■ Requirements ■
Reproduce the listing below line for line, without changing any character.

.....

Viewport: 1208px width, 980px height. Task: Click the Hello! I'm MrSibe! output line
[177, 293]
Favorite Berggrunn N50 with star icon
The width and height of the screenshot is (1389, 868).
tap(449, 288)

.....

■ Reply ■
Viewport: 1208px width, 980px height. Task: Click the Hello! I'm MrSibe! output line
[177, 293]
Favorite Berggrunn N50 with star icon
The width and height of the screenshot is (1389, 868).
tap(449, 288)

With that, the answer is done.